*** Block opens ***

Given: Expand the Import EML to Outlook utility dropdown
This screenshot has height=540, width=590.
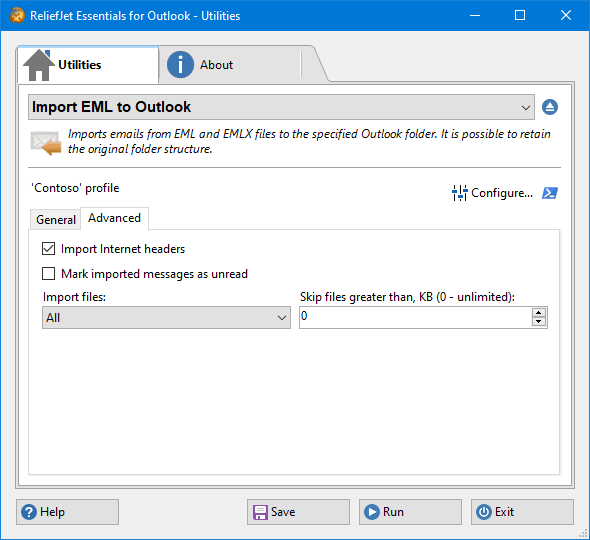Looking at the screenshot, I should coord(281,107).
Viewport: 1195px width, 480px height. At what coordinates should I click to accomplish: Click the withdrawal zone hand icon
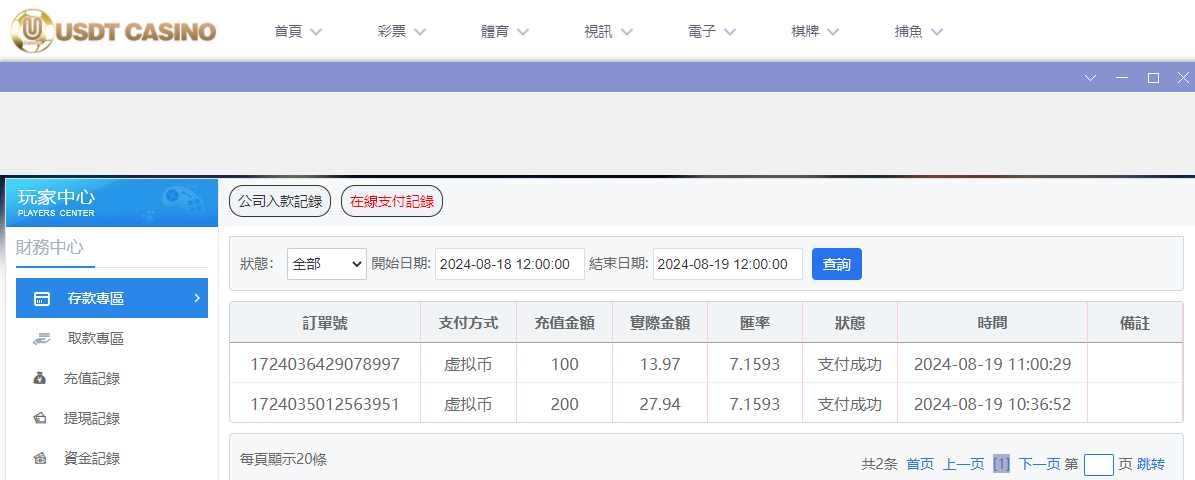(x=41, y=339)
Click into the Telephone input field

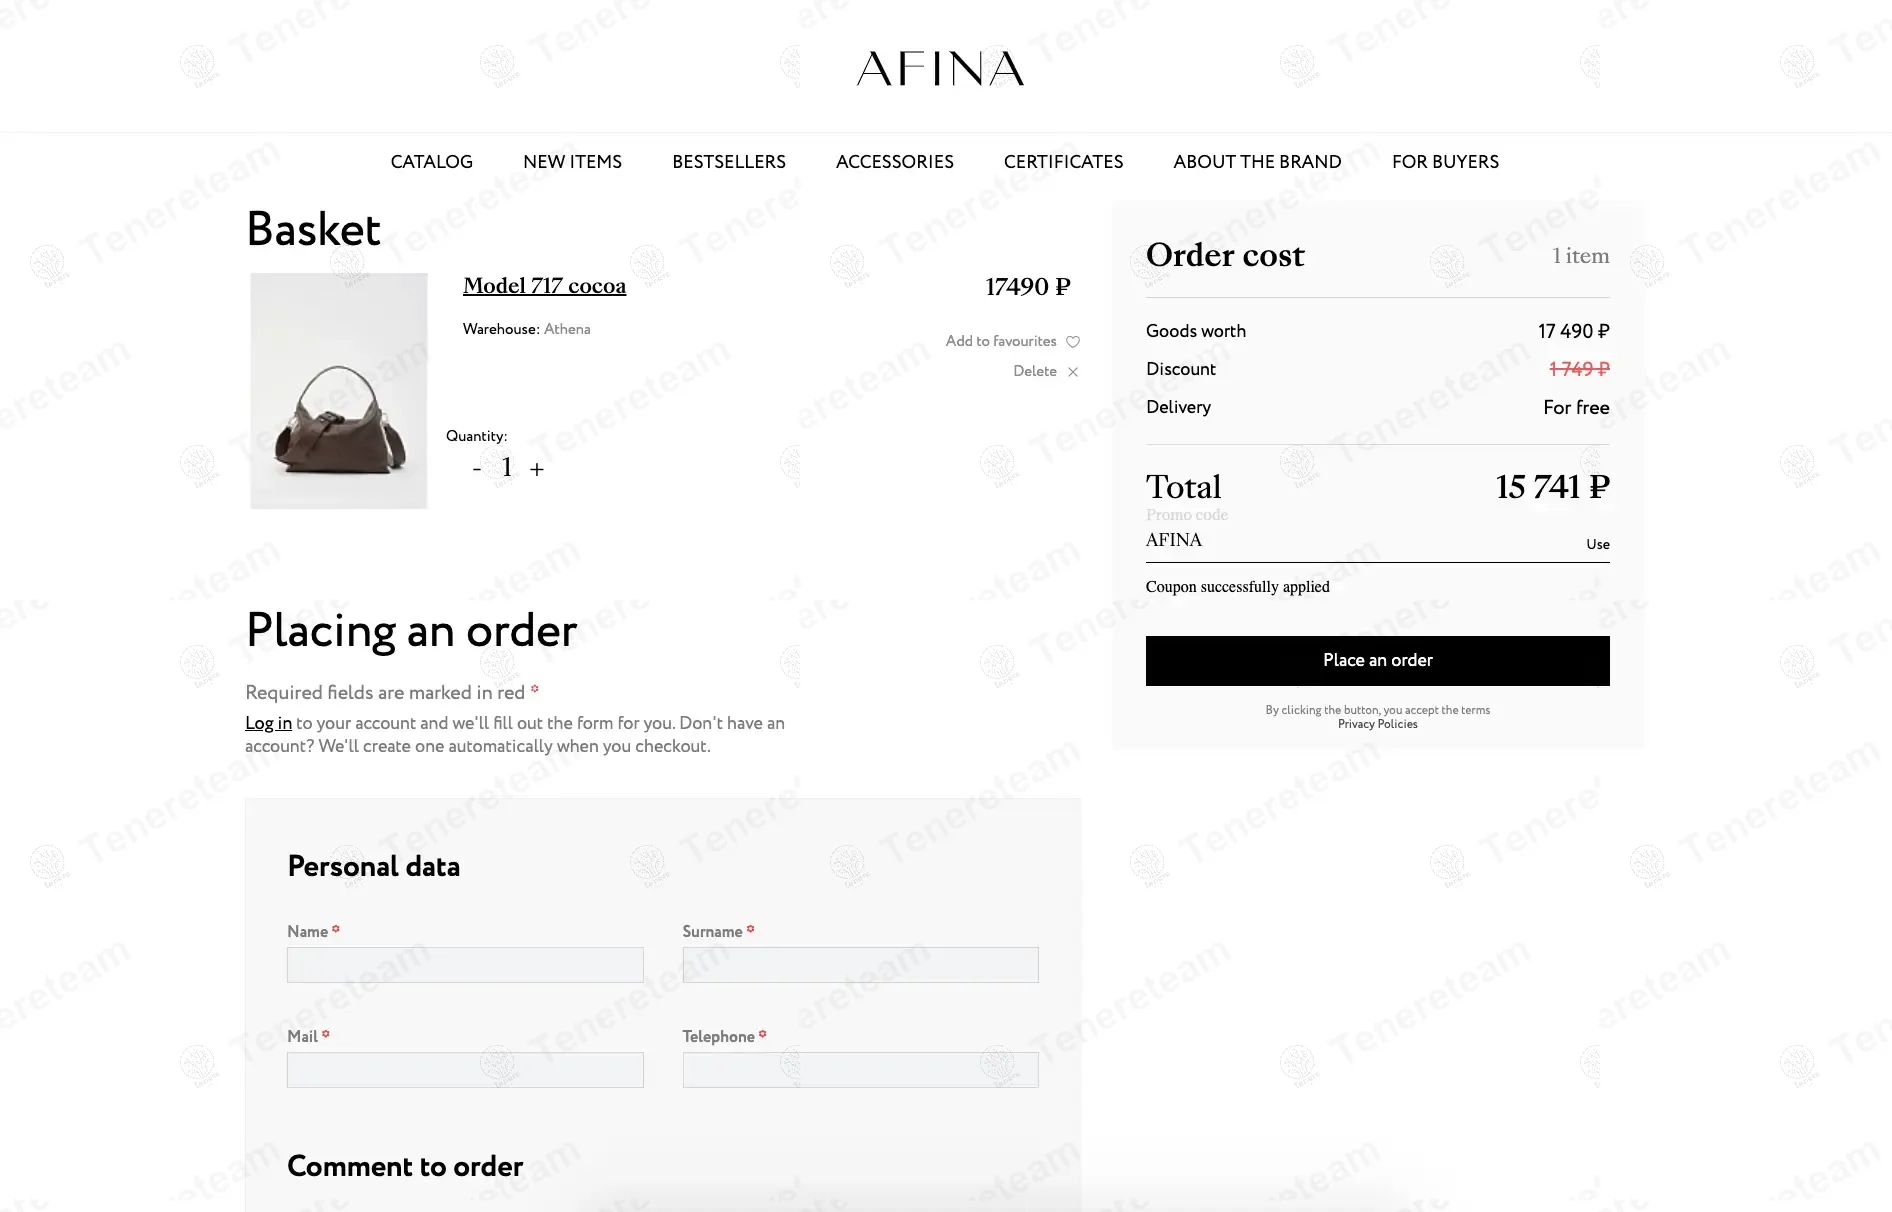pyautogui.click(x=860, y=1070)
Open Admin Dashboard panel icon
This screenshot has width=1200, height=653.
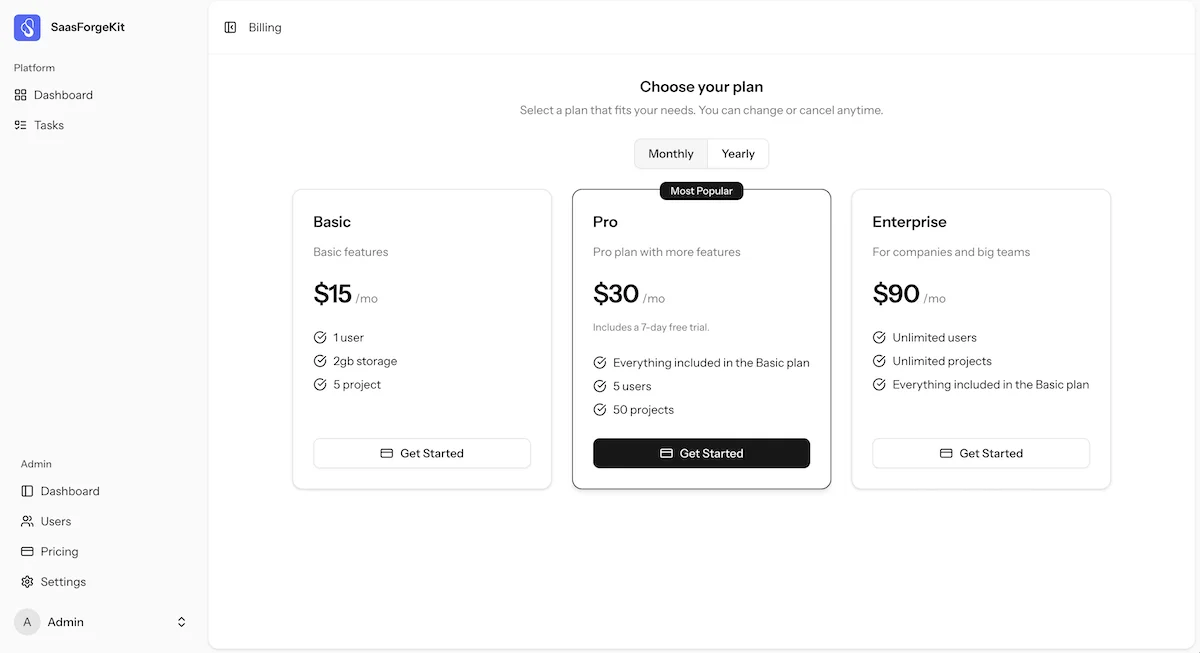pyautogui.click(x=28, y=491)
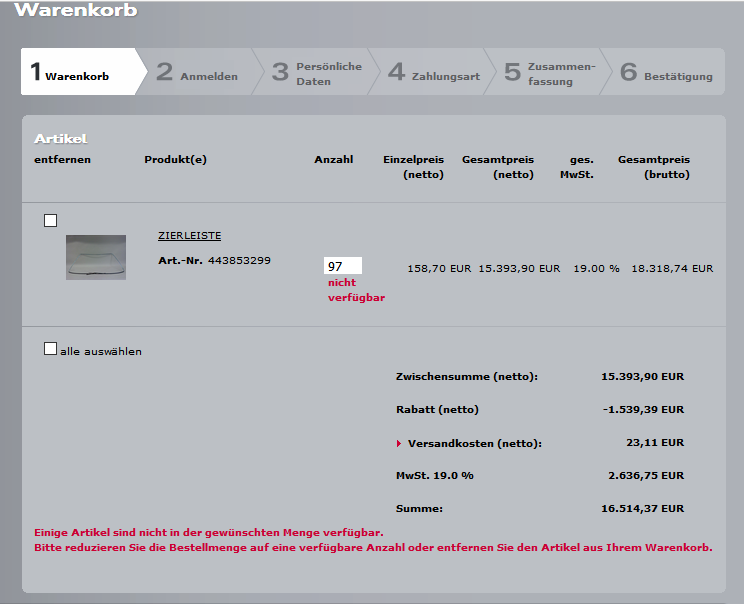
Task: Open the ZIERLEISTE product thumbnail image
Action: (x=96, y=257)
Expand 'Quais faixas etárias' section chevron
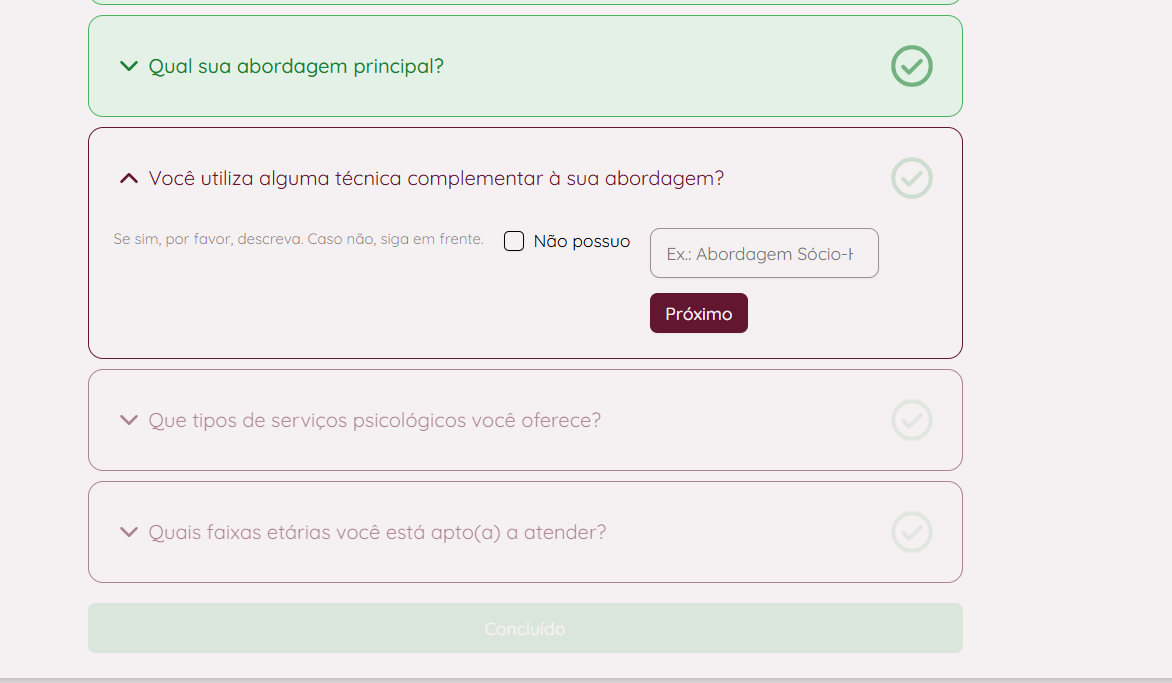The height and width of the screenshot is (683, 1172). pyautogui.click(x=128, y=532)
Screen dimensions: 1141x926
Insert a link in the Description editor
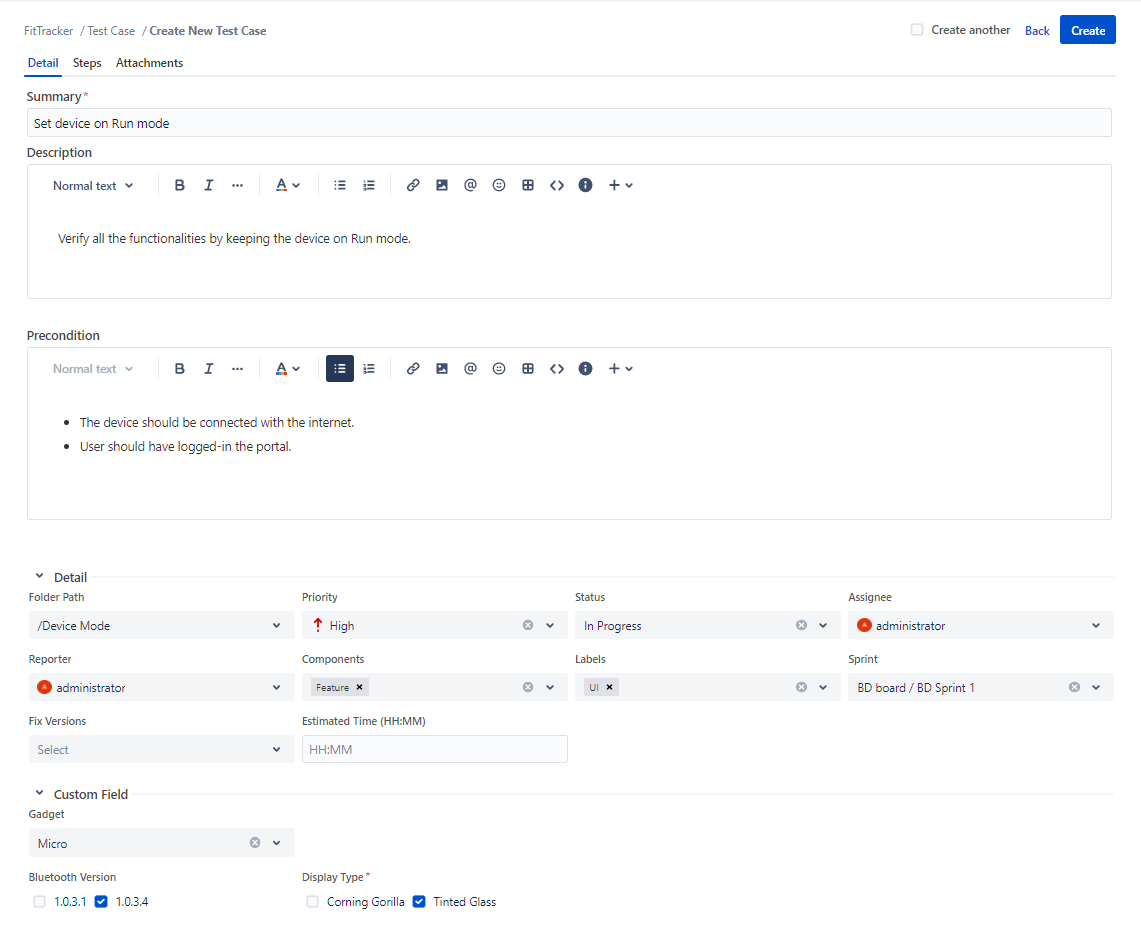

*** Block closes ***

▶ INSTRUCTIONS FOR THE TASK: Copy the material exactly. Do not include the pictures.

▶ SOLUTION FOR THIS TASK:
Given: Expand the Import EML to Outlook utility dropdown
This screenshot has height=540, width=590.
Looking at the screenshot, I should coord(281,107).
Viewport: 1195px width, 480px height. At what coordinates should I click to accomplish: Click the withdrawal zone hand icon
(x=41, y=339)
Click into the Telephone input field

pyautogui.click(x=860, y=1070)
Open Admin Dashboard panel icon
This screenshot has width=1200, height=653.
pyautogui.click(x=28, y=491)
Task: Open the ZIERLEISTE product thumbnail image
Action: (x=96, y=257)
Expand 'Quais faixas etárias' section chevron
The height and width of the screenshot is (683, 1172). pyautogui.click(x=128, y=532)
Screen dimensions: 1141x926
Insert a link in the Description editor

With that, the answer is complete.